====== EXTRAIT DU DOCUMENT ======

Mais les grandes transhumances au sein des sociétés sont à venir, pronostiquent beaucoup de conseillers d’entreprises qui relisent tout sourire la loi de sécurisation de l’emploi adoptée avant l’été. Son article 10 facilite les mobilités professionnelles ou géographiques dans les entreprises restructurant « à froid », sans projet de réduire leurs effectifs, si elles engagent une négociation collective. À charge pour la direction et les syndicats de définir alors la zone géographique des mobilités – en tenant compte de la vie familiale – et les mesures d’accompagnement des salariés refusant la mobilité.

De quoi élargir, par exemple, le périmètre de la mobilité géographique au-delà de ce qu’autorise la jurisprudence (voir page 26) sans s’exposer, comme avant, au risque de devoir ouvrir une procédure de licenciement collectif pour motif économique, avec un plan social, si au moins 10 salariés refusent la modification. « Beaucoup de DRH ont laissé dans leurs tiroirs des projets nécessaires d’évolution des organisations, des déménagements dans des secteurs géographiques différents ou des regroupements d’équipes autour de centres de services partagés. Ils ont préféré y renoncer plutôt que de voir la réputation de l’entreprise entachée par la mise en œuvre d’un plan social, alors qu’ils ne voulaient pas réduire les effectifs », témoigne Édouard Tessier, du cabinet IDRH.

Un risque aujourd’hui écarté, puisque les refus de mobilité se traduiront par un licenciement économique à titre individuel, et non plus collectif. « L’aménagement du régime du refus du salarié est un point essentiel de la loi : il devrait alléger les obligations de reclassement interne des entreprises applicables dans un licenciement économique classique, puisque le salarié devrait bénéficier, en cas de refus, des mesures négociées dans le cadre de l’accord de mobilité, et non du droit commun du licenciement économique », commente l’avocate Yasmine Tarasewicz, du cabinet Proskauer, pour qui « l’autre intérêt de la loi est qu’elle exige un simple accord d’entreprise, non majoritaire. Cela va faciliter les mises en œuvre rapides ». Et de prévoir un boom des mobilités collectives internes. Surtout dans les sociétés de services multiétablissements et dans celles confrontées à une évolution rapide de leurs métiers. Révélateur : avant même l’adoption de la loi, deux de ses sociétés clientes avaient commencé à négocier…

PLUS DE GARANTIES. Les DRH voient se renforcer leur boîte à outils, où ils ont beaucoup puisé ces dernières années les clauses de mobilité. Parfois avec excès. Elles sont de plus en plus présentes dans les contrats de travail, même pour les employés de Securitas, Midas, ED, Doux… « Les entreprises peuvent être tentées d’avoir recours à des clauses de mobilité très larges. Mais elles ne sont pas une solution miracle, ni juridiquement ni pratiquement, pour traiter la mobilité géographique. Les accords de mobilité interne négociés dans le cadre de la loi de sécurisation de l’emploi peuvent être plus intéressants car ils sont plus encadrés et traitent le sujet sur un plan collectif », souligne Stéphane Béal, responsable du département droit social chez Fidal. D’autant que, face aux dérives, la jurisprudence a durci le ton sur les clauses de mobilité : plus question d’imprécision concernant la zone géographique ; terminé, les délais de prévenance jugés non raisonnables. Comme ces quarante-huit heures de réflexion à peine concédées aux salariés d’un établissement transféré à… 800 kilomètres !

====== ENTRÉES ======

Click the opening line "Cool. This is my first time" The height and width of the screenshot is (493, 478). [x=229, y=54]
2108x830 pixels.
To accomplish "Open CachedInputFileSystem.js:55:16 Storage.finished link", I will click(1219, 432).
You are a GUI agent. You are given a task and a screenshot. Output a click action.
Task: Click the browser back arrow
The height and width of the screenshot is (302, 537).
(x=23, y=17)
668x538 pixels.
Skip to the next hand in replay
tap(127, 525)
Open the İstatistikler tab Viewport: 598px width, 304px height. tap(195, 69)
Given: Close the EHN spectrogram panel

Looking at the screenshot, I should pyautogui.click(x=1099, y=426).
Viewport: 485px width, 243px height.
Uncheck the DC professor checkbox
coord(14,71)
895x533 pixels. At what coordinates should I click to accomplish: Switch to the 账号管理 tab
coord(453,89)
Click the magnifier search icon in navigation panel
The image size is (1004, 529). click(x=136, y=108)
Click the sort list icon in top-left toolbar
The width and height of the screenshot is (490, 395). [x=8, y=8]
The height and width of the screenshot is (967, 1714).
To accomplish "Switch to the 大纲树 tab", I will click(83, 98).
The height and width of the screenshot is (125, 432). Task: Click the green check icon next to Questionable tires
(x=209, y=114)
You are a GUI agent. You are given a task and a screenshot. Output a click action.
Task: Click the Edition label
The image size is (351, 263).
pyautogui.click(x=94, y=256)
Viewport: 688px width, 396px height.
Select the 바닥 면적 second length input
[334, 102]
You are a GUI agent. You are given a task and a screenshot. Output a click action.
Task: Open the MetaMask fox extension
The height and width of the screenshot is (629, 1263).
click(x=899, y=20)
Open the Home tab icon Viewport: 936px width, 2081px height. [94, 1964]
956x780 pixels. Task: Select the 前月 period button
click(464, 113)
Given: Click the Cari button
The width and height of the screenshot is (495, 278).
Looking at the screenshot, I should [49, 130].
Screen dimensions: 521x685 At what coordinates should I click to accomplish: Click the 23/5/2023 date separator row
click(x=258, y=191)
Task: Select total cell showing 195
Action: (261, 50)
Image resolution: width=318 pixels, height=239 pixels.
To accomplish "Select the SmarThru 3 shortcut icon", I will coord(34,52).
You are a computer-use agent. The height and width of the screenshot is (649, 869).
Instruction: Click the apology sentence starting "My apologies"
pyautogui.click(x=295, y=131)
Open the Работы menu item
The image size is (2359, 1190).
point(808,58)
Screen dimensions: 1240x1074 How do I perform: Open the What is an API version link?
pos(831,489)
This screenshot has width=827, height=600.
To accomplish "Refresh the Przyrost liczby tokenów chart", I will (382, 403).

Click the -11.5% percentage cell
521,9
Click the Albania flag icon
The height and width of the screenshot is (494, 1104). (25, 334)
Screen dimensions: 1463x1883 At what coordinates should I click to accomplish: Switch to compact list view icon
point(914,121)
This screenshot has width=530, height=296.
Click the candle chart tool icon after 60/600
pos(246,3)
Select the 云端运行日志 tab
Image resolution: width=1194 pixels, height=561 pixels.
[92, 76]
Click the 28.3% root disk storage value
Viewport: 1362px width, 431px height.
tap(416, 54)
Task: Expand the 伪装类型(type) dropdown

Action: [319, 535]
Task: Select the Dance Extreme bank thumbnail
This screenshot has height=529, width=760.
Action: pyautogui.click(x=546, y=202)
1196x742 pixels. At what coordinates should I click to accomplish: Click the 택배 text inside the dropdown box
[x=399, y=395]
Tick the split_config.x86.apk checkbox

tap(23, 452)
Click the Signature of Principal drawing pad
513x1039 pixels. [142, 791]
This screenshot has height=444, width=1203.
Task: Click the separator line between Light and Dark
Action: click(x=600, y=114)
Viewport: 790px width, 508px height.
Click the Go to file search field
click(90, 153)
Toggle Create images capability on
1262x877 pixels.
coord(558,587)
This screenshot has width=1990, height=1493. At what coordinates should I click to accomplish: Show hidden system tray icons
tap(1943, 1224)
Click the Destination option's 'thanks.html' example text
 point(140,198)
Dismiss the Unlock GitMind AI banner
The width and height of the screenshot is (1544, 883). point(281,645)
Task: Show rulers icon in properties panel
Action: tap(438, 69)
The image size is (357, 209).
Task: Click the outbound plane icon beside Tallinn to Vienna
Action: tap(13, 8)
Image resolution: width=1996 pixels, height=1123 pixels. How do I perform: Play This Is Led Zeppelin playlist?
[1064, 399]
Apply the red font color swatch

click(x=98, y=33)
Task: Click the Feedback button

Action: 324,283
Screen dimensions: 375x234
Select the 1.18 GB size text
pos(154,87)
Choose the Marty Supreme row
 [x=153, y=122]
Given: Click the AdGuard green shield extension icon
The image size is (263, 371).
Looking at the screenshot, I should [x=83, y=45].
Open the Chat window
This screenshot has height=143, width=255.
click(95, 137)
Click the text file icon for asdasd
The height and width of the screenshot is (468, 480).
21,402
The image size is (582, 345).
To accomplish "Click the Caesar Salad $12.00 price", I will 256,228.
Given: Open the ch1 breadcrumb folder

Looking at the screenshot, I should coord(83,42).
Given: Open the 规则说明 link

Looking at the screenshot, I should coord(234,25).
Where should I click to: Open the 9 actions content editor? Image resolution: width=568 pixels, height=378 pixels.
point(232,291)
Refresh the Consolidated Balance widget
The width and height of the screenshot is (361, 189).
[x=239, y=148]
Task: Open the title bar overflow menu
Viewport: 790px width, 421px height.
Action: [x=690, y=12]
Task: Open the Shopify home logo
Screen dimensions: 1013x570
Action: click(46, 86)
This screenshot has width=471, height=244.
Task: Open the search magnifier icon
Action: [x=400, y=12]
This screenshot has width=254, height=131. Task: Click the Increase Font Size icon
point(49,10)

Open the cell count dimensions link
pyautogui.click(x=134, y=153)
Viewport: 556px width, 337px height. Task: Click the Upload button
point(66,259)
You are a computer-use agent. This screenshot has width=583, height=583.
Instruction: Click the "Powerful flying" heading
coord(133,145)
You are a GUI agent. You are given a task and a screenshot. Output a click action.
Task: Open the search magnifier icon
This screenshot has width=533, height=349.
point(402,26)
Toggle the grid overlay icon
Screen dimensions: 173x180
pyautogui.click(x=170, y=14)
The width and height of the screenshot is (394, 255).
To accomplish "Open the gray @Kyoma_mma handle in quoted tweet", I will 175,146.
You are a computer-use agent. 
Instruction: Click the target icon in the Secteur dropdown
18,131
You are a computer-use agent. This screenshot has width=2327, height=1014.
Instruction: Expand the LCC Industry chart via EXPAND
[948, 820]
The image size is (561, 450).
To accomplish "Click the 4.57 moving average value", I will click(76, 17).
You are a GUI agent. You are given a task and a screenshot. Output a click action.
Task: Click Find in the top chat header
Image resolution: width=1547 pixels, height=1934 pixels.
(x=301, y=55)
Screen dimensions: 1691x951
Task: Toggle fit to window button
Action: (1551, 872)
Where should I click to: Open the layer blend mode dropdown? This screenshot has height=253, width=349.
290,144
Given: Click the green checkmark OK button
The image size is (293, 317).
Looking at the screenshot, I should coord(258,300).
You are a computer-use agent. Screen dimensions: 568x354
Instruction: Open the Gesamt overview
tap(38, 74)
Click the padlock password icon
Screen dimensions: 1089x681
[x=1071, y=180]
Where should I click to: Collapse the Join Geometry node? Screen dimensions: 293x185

======

CONSIGNE A:
Répondez aux questions suivantes à partir de l'extrait sur la loi de sécurisation de l'emploi.
(i) Quel article de cette loi facilite les mobilités professionnelles ou géographiques ?
(ii) De quel cabinet fait partie Édouard Tessier ?
(iii) Combien de temps de réflexion a-t-on concédé aux salariés d'un établissement transféré à 800 kilomètres ?
CONSIGNE B: Substituez « Task » à « Instruction » dans la liste, en partant de la ligne qui contient « Given: Click the green checkmark OK button » et en allant jusqu'à la fin de la liste, puis recopiez ces lignes, ces deux bornes comprises, sans rien modifier d'autre.
Le texte et la liste sont indépendants l'un de l'autre.

RÉPONSE COMPLÈTE A:
(i) L'article 10.
(ii) Du cabinet IDRH.
(iii) Quarante-huit heures.

RÉPONSE COMPLÈTE B:
Given: Click the green checkmark OK button
The image size is (293, 317).
Looking at the screenshot, I should coord(258,300).
You are a computer-use agent. Screen dimensions: 568x354
Task: Open the Gesamt overview
tap(38, 74)
Click the padlock password icon
Screen dimensions: 1089x681
[x=1071, y=180]
Where should I click to: Collapse the Join Geometry node? Screen dimensions: 293x185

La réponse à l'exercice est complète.